Storage Resource Management (SRM) provides management functions such as pinning of a file or pre-staging or space reservation. They are working on inter-operation with other labs such as Jefferson Lab and LBL. SRM is integrated into CDF’s framework and the local Grid environment.

dcap is the LAN protocol for dCache, used for direct file access as well as staging. It has been integrated with both ROOT and Objectivity and DESY are currently adding Kerberos support.

There are masses of farm middleware, some of which have been described in earlier talks. Many of these were designed and implemented in collaboration with the users. Administration and operations support are very important and a lot of energy has gone into developing the necessary tools.

Summary: the FNAL facility provides a comprehensive suite of tools and services to the large and varied FNAL scientific community. There has required a substantial intellectual investment.

EDG[40] Testbed Experience – Markus Schulz (CERN)

This talk will concentrate on problems and issues raised but the speaker emphasised that experience so far has been generally good and has already been covered in earlier talks. EDG itself was summarised earlier. Although a development project, it must demonstrate production quality software. Some important features include:

like many Grid projects it is based on Globus
the current testbed comprises 21 sites, some 400 nodes, some shared with local batch farms. Services include site-independent authentication using GSI (Grid Security Infrastructure, based on PKI [41])
Globus Information Services (GIS) based on MDS [42]
storage management including file replication and GSI-enabled FTP. Catalogue replication is based on LDAP
resource management – covering resource brokering, job manager, job submission, accounting, monitoring.

Services are inter-dependent and failure in one may affect several others. Services may be composite and may need to be interfaced (e.g. Condor, MySQL) among themselves.

Services are mapped to logical machines and imply constraints on local node setup as the DataGrid is currently structured. The speaker showed a map of which services must run on which nodes as well as a minimal configuration of a testbed.

The current CERN EDG testbed consists of 90 nodes split into 3 distinct functions. The Production Testbed (now called the Application Testbed) runs the stale release and is updated only rarely. It is used for test production codes and demonstrations but it still requires frequent node restarts.. The Development Testbed has constantly-changing releases and hence is quite unstable. The third testbed is used to integrate new major releases (including changes to Redhat or Globus software as well as the middleware itself). There are also a small number of systems which may be individually allocated to developers for testing.

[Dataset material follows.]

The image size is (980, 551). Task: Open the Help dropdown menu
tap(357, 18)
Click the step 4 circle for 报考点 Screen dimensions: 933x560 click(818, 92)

The CERN testbed is based on CERN-standard Redhat Linux. There are 2 NFS file servers with 1 TB of disc. NIS account servers to manage user accounts (since many Grid users do not have CERN accounts). LCFG is used for installation and configuration. They run a Certificate Authority (CA) to provide CERN users with X509 user certification.

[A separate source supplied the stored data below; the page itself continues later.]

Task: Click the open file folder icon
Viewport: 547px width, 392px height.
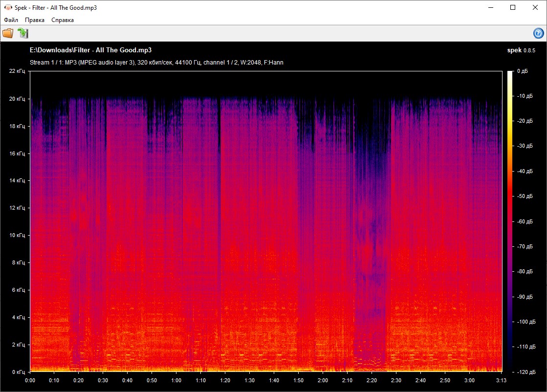Action: (8, 33)
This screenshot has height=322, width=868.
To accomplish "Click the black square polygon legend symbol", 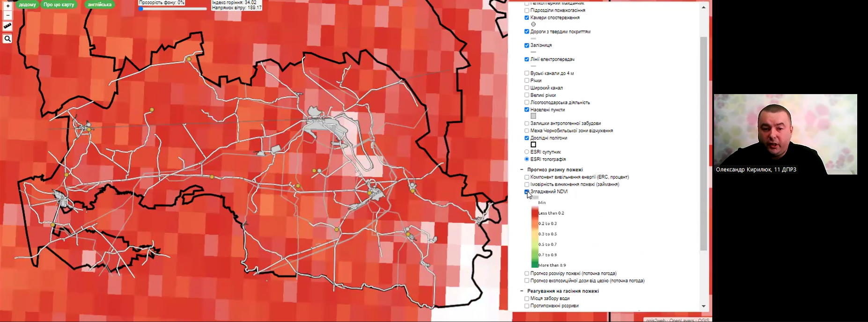I will [533, 145].

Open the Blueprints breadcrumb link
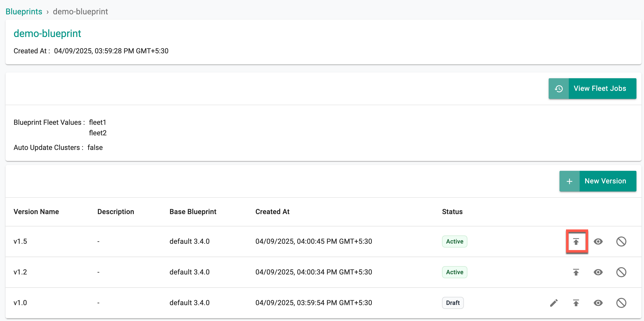coord(24,12)
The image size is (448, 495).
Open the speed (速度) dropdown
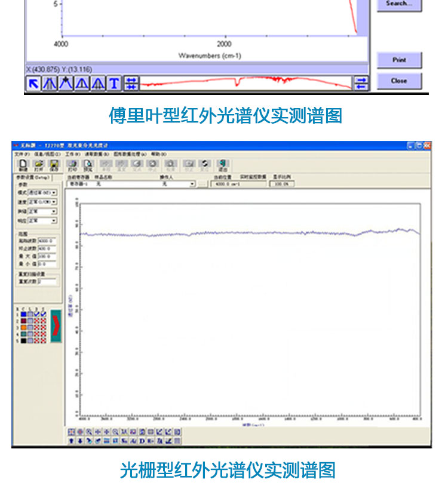click(x=54, y=202)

To LCFG has been added support for PXE boot sequences and DHCP to allow completely network-based installations. This works well for well-tested configurations and for identical nodes. But the number of machine types must not be too large and it has certain limitations, such as a maximum of 4 disc partitions. However LCFG has certain drawbacks in a rapidly-changing environment:

configurations are always changing and re-installing a node from scratch which has been first installed and later updated to a new state does not always work correctly
there is limited feedback on the success or failure of an LCFG update.
some LCFG objects never existed in a working state or were not invoked correctly
the chosen philosophy of replacing installed systems by RPMs does not match the environment needed by a developer
impractical user management functions.

They decided to separate releases of the tools and the middleware. LCFG is turned off for developers after installation. They wrote tools to check on success or failure. But they are still missing some LCFG objects. And they have gone away from using LCFG for managing all accounts and are now use NIS for everything except the root and few other service accounts. Despite these issues, they have realised that using a tool such as LCFG is mandatory for such a large number of nodes and that code developers must get used to delivering appropriate installation and/or configuring objects with their code where appropriate implies a match to the chosen project tool, LCFG or other.

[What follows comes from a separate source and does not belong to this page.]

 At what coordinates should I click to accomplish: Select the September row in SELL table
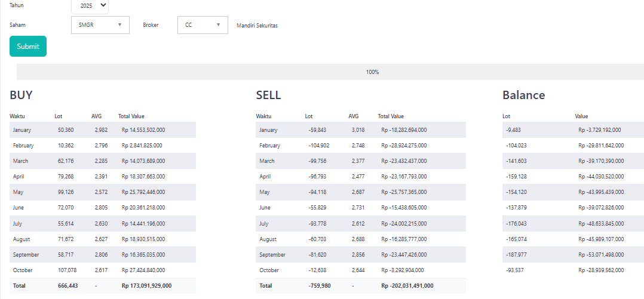[272, 255]
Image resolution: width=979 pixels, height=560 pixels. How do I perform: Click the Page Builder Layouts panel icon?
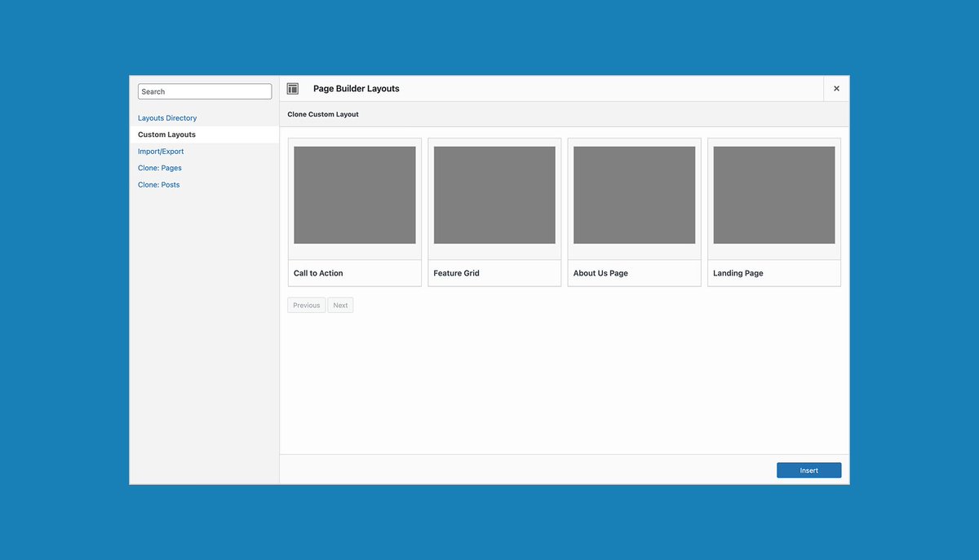click(x=293, y=88)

In constructing EDG Middleware they have noted that many services are fragile with very complex fault patterns and they still need to decide the correct way to do some things. Better error codes would be appreciated. Scalability is not so good in some places. Some software modules are in conflict, requiring different operating system or library releases. All these points have led to creating ad-hoc tools for monitoring and repair and sometimes there needs to be multiple instances of services. Some grid specific problems include an unfamiliar model for user authentication and authorisation; there is no central grid administration and propagation of required changes is slow.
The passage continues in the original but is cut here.